Words can't express my appreciation of your concern.

~Donna~


----------



## DonnaFaz (Dec 5, 2009)

I have had a very rough week. I'm bumping my thread in order to feel like a writer...even if for just 5 minutes. 

Just saw that I have another 5-star review. (I needed that! Thank you, Kindle Addict...whoever you are. <g>)

~Donna~


----------



## J.L. Penn (Mar 17, 2010)

I've seen that name before ... I think Kindle Addict is on the Kindle Forum on Amazon, just in case you wanted to know. 

-Jenn


----------



## DonnaFaz (Dec 5, 2009)

Thank you, Jenn...very much!

~Donna~


----------



## drenee (Nov 11, 2008)

Donna, congratulations on your 5-star review.  
I'm hoping your dad is doing okay with his treatments.  
Please keep your spirits up and come and talk to us whenever you need to.
deb


----------



## LCEvans (Mar 29, 2009)

Donna, 
Congratulations on the review. I know things are tough right now. I'll keep you in my thoughts and prayers. I have your book and plan to read it soon.


----------



## DonnaFaz (Dec 5, 2009)

Deb, my dad seems to be handling the treatments well. It's the emotional roller coaster that's so difficult. We went to talk to the Register of Wills yesterday. He wants to make things as easy on me as possible...I love him dearly for it, but it's all so darned hard.

Linda, thanks for the prayers! They can work miracles, I do know that. I have your book, too...and plan to read it very soon.

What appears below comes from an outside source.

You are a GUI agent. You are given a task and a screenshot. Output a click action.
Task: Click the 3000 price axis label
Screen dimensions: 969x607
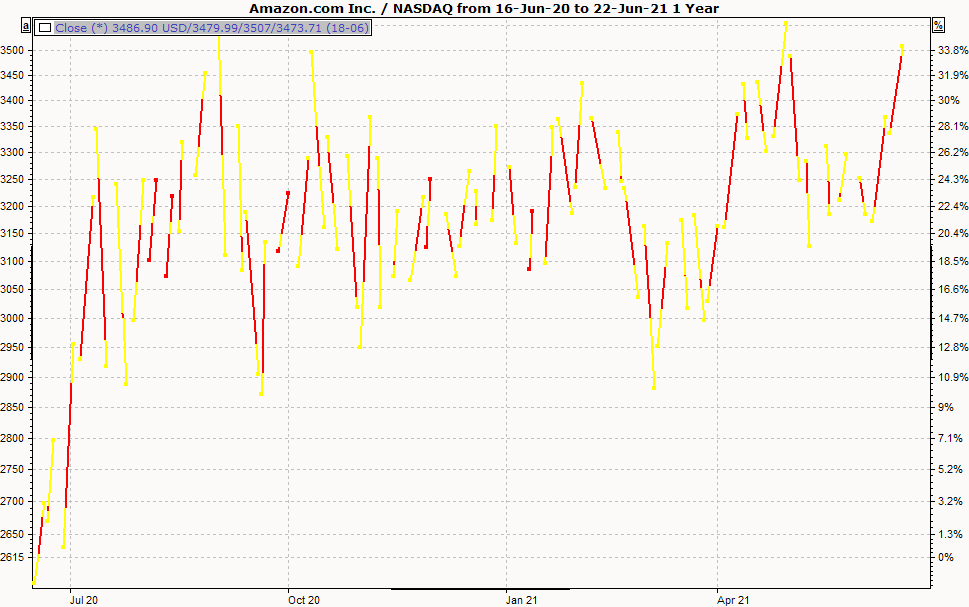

The support here is wonderful. I so appreciate it.

~Donna~


----------



## Edward C. Patterson (Mar 28, 2009)

Today's featured author

Sunday: Donna Fasano - The Merry-Go-Round

http://www.theindiespotlight.com

Come up and read and leave a comment.

Edward C. Patterson
& Gregory B. Banks


----------



## DonnaFaz (Dec 5, 2009)

Edward C. Patterson said:


> Today's featured author
> 
> Sunday: Donna Fasano - The Merry-Go-Round
> 
> ...


Thank you, Mr. Banks and Mr. Patterson! I tweeted about your site today and put the info on Facebook. (Can Facebook be made into a verb? <g>)

I've been tagging books nearly all day long...many of them indie authors here on Kindleboards. I knew about tags, but never realized how important they are.

~Donna~


----------



## Jane917 (Dec 29, 2009)

I am about 3/4 through The Merry Go Round, and really enjoying it.


----------



## DonnaFaz (Dec 5, 2009)

Oh, Jane, thank you so much for letting me know.  It means so much!

One of the reviewers at Amazon mentioned a formatting glitch...hope it's not too distracting.  (I wasn't even aware of it. :::sigh:

~Donna~


----------



## DonnaFaz (Dec 5, 2009)

The Merry-Go-Round just received another great review. Please go take a look!

http://www.amazon.com/dp/B002ZNJL78

I hope everyone has a blessed Easter.

~Donna~


----------



## Kristie Leigh Maguire (Feb 24, 2010)

That's fabulous, Donna!

You have a wonderful Easter weekend too.


----------



## DonnaFaz (Dec 5, 2009)

Thanks, Kristie.  I'm learning that reviews come slowly.  

I had a nice, quiet weekend with my dad, my aunt, my dh and son.  Hope you had a great weekend, too.

~Donna~


----------



## Carol Hanrahan (Mar 31, 2009)

Donna,
I love your book cover!  Can you tell us about it?
Carol


----------



## DonnaFaz (Dec 5, 2009)

Carol Hanrahan said:


> Donna,
> I love your book cover! Can you tell us about it?
> Carol


Carol, thank you for asking! I created the cover using a piece of royalty free clip art. It isn't the first cover I made. I love, LOVE the first cover I made. (I tried to insert it here, but have no clue how to do that...sorry.) I paid for licensing of a picture and used it for the original cover. When I asked for my son's opinion, he casually asked, "Did you buy commercial rights?" I looked at him like a deer caught in headlights.  So I went back and read the licensing agreement, and sure enough, it was stated that the pic could not be used on a book cover. :::sigh::: So I created this one. I did use fotoflexer to manipulate the clip art a bit.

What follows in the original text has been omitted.